__Provided passage__:

####################

State Tax Rates 2026: Interactive Map of All 50 States + DC
Compare 2026 state taxes across every US state and DC: income tax (top rate), property tax (effective rate), and combined sales tax. Toggle the metric. Hover for all three rates simultaneously. Click any state for the detailed guide with brackets, deductions, and a take-home pay calculator wired to 2026 IRS data. Primary sources cited per state.
Which states have the lowest and highest taxes in 2026?
Lowest income tax: Nine states have no state income tax on wages in 2026 — Alaska, Florida, Nevada, New Hampshire (I&D tax fully repealed January 1, 2025), South Dakota, Tennessee (Constitutional Amendment 3, 2014), Texas, Washington (with a tiered capital gains tax and 9.9% millionaires tax starting January 1, 2028), and Wyoming. Among states with an income tax, Arizona has the lowest flat rate at 2.5%, followed by North Dakota (2.5% top), Indiana (3.0% flat), Louisiana (3.0%), Pennsylvania (3.07%), and Kentucky (3.5%).
Highest income tax: California tops the list at 13.3% (including the 1% Mental Health Services Tax above $1M). Hawaii (11.0%), New York and DC (10.9% and 10.75%), New Jersey (10.75%), Oregon (9.9%), and Minnesota (9.85%) round out the top tier.
Lowest property tax: Hawaii (0.32% effective), Alabama (0.40%), Colorado (0.49%), Utah/SC/LA/Nevada (~0.55%), and Tennessee (0.52%). Highest property tax: New Jersey leads the US at 2.23%, then Illinois (2.08%), New Hampshire (1.93%), Vermont (1.83%), and Connecticut (1.79%).
No sales tax: Delaware, Montana, New Hampshire, and Oregon impose no state sales tax. Highest combined sales tax: Louisiana (9.56%), Tennessee (9.55%), Arkansas (9.46%), Alabama (9.29%), Washington (8.86%), Oklahoma (8.99%). Use the interactive map below to visualize all three metrics — and click any state for a full 2026 tax guide.
The 2026 US state tax map: toggle income, property, or sales
Click a toggle to recolor the map. Hover any state for all three rates simultaneously (income · property · sales). Click any state to load its detailed 2026 tax guide with brackets, deductions, take-home pay calculator, and city-by-city breakdowns. The 9 no-income-tax states are colored deepest teal under the "Income" toggle. The 5 highest-tax states (California, Hawaii, New York, New Jersey, DC) are deepest red.

####################

__Records provided__:
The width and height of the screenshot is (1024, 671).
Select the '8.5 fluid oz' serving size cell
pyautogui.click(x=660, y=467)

####################

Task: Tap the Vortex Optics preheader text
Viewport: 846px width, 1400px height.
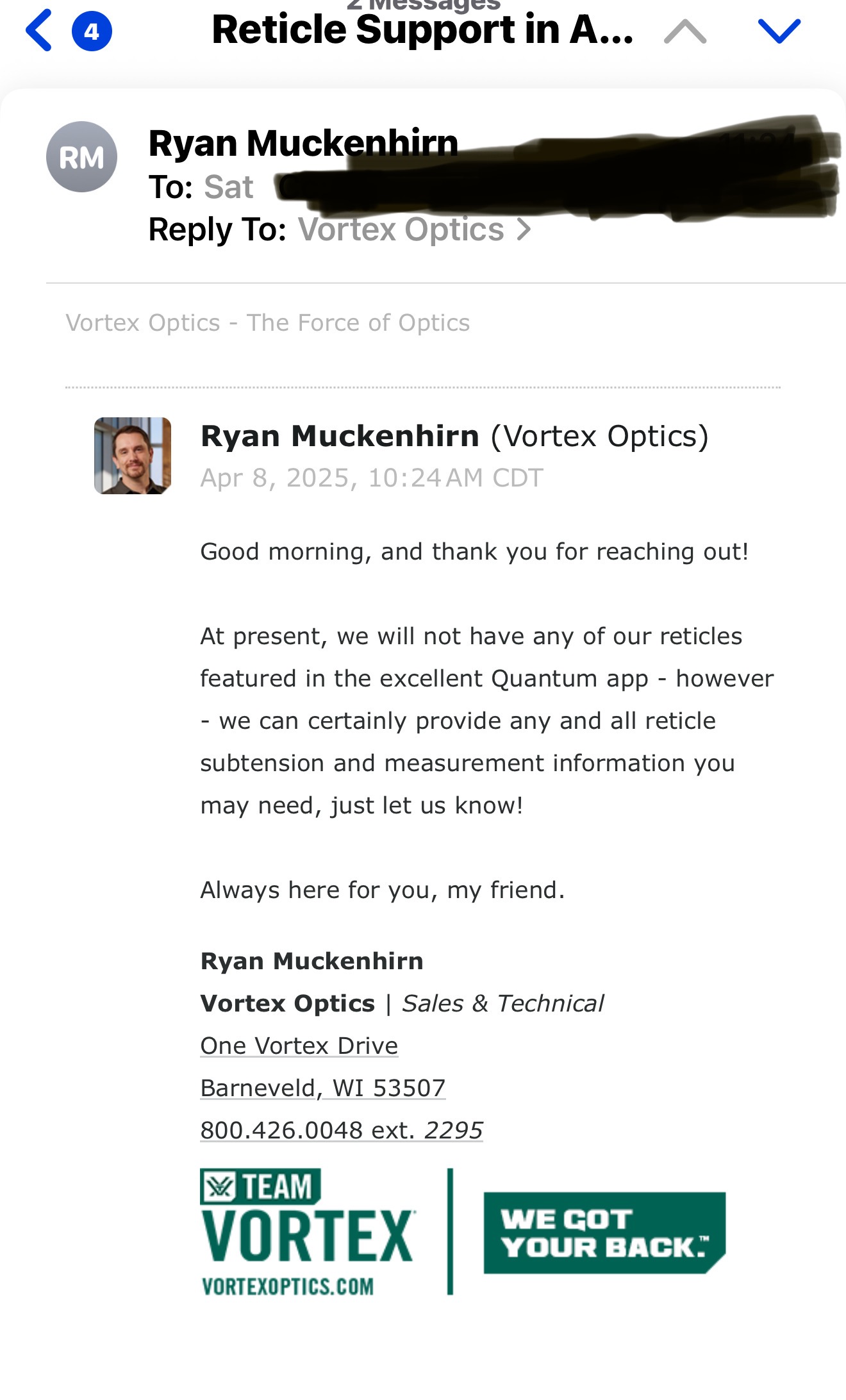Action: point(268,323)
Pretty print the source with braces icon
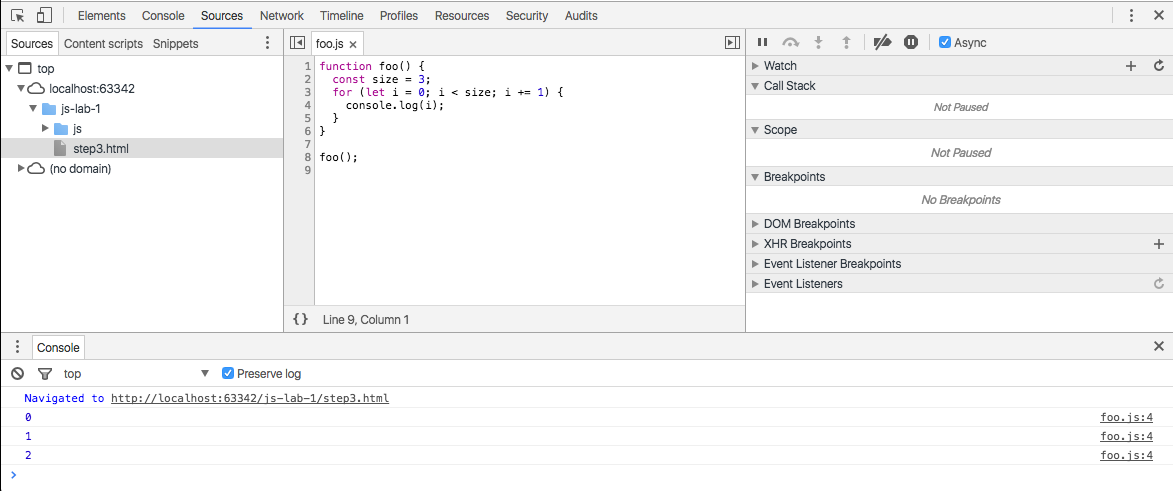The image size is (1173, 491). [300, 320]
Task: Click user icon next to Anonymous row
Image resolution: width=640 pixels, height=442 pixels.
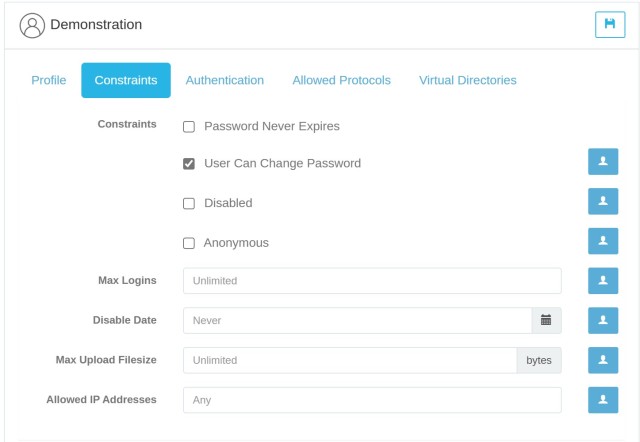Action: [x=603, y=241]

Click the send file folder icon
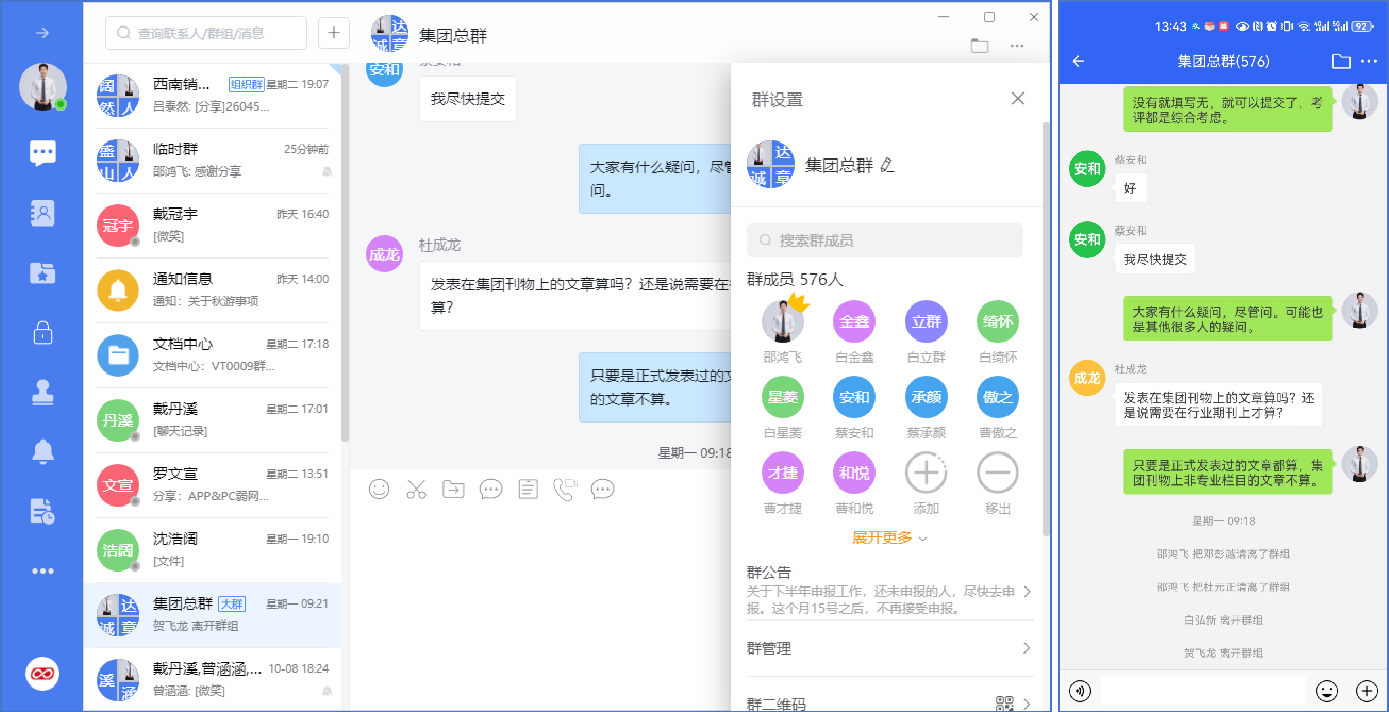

####################

Which states does the state tax rates page say impose no state sales tax?

__Right answer__: Delaware, Montana, New Hampshire, and Oregon.